Work order. Your copy begins at the line with "You are a GUI" and runs through the end of the data below. Set down only those lines exactly, without pictures.

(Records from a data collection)
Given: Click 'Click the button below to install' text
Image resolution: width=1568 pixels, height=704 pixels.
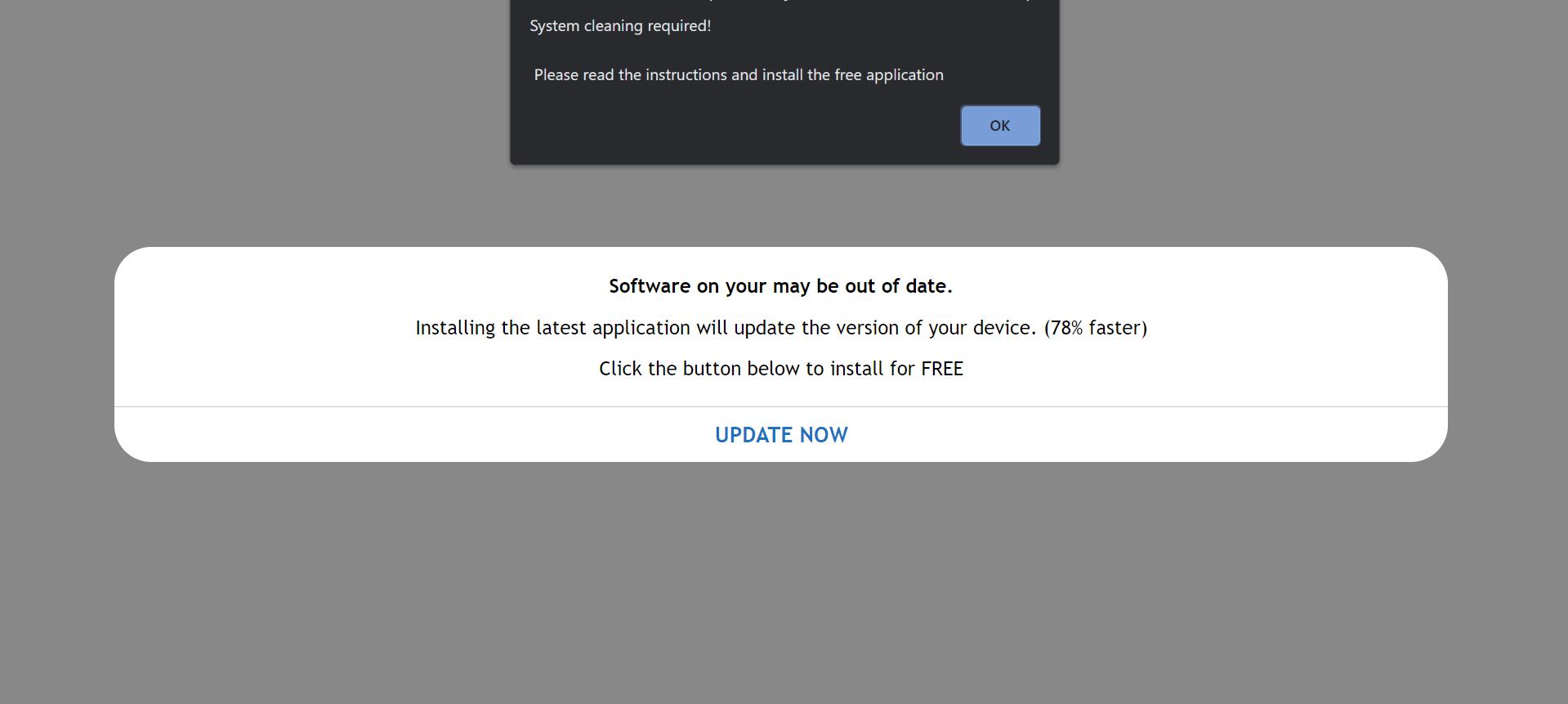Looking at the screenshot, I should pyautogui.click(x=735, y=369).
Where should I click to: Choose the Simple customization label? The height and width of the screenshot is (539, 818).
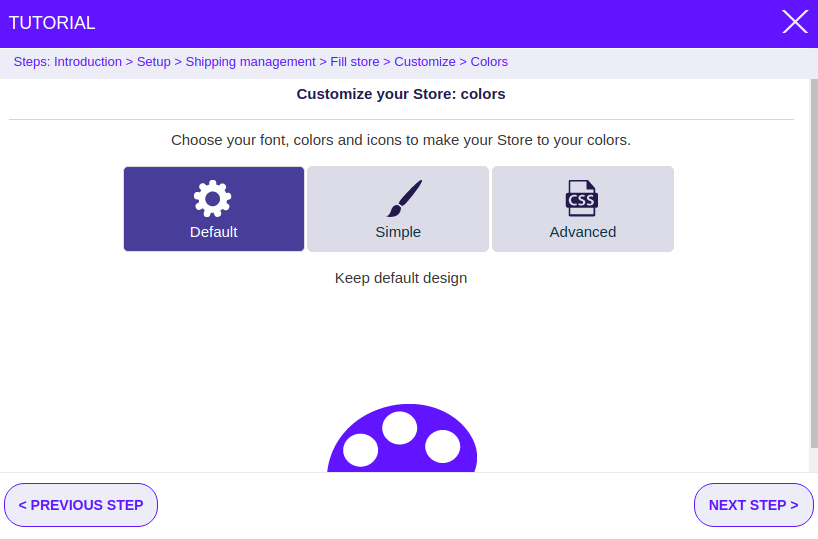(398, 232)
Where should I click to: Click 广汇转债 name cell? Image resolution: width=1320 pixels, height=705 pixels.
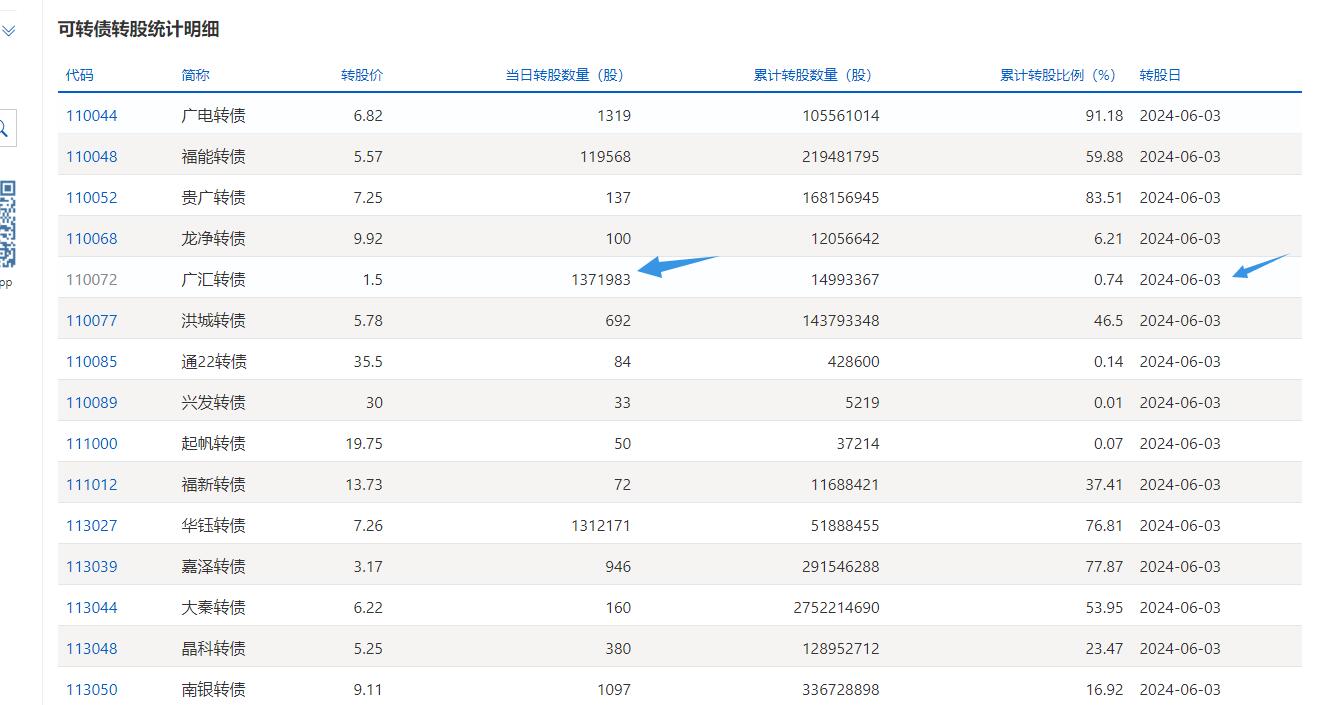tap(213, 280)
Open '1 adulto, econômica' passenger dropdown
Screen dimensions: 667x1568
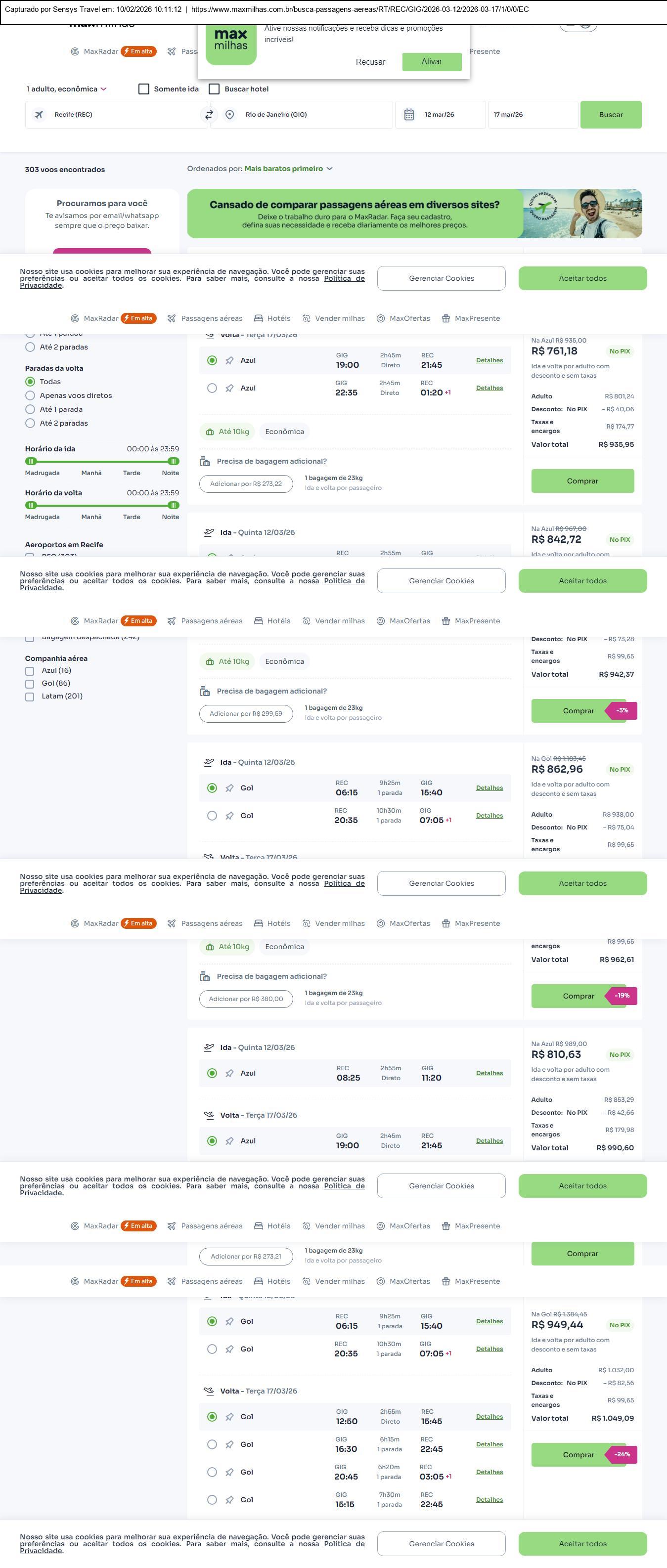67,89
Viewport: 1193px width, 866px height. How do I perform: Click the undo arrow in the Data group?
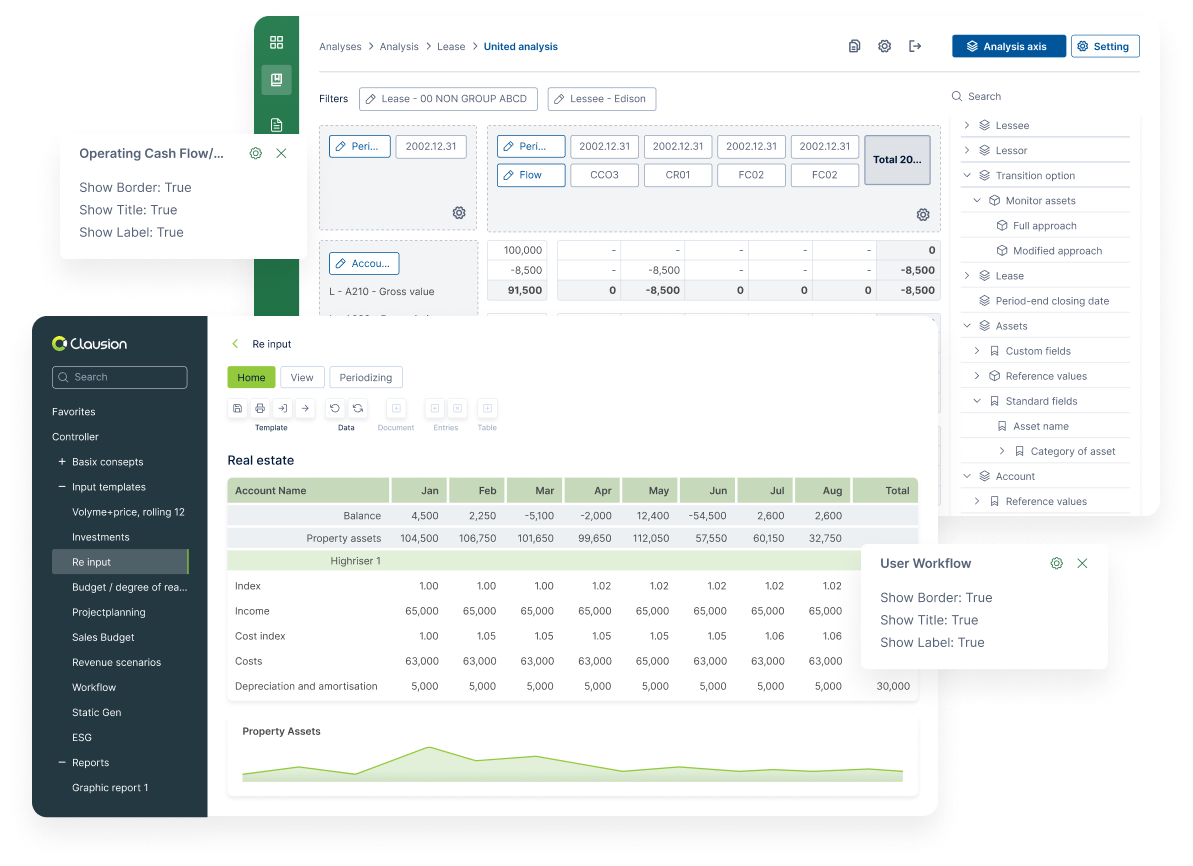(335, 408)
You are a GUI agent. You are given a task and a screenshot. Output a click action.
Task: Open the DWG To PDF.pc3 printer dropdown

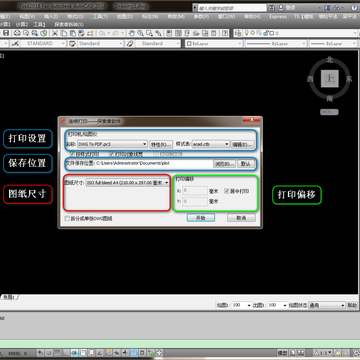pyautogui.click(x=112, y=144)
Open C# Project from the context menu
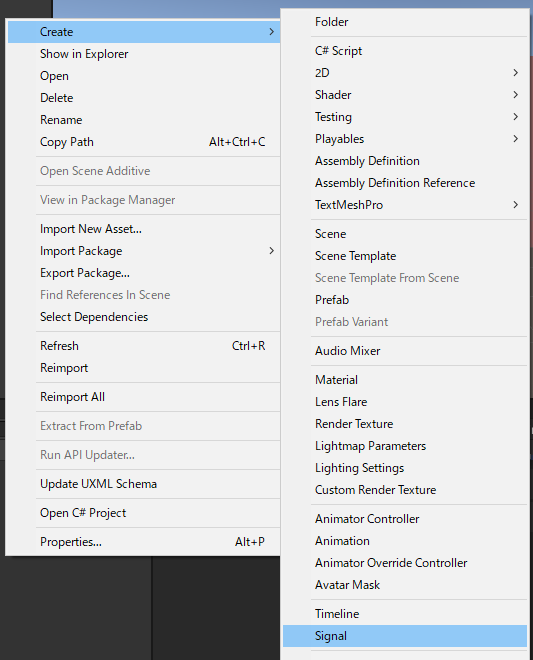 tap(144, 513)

Result of the task.
You are a GUI agent. You are given a task and a screenshot. Output a click action.
Task: Open the DWG To PDF.pc3 printer dropdown

pyautogui.click(x=112, y=144)
Open C# Project from the context menu
 tap(144, 513)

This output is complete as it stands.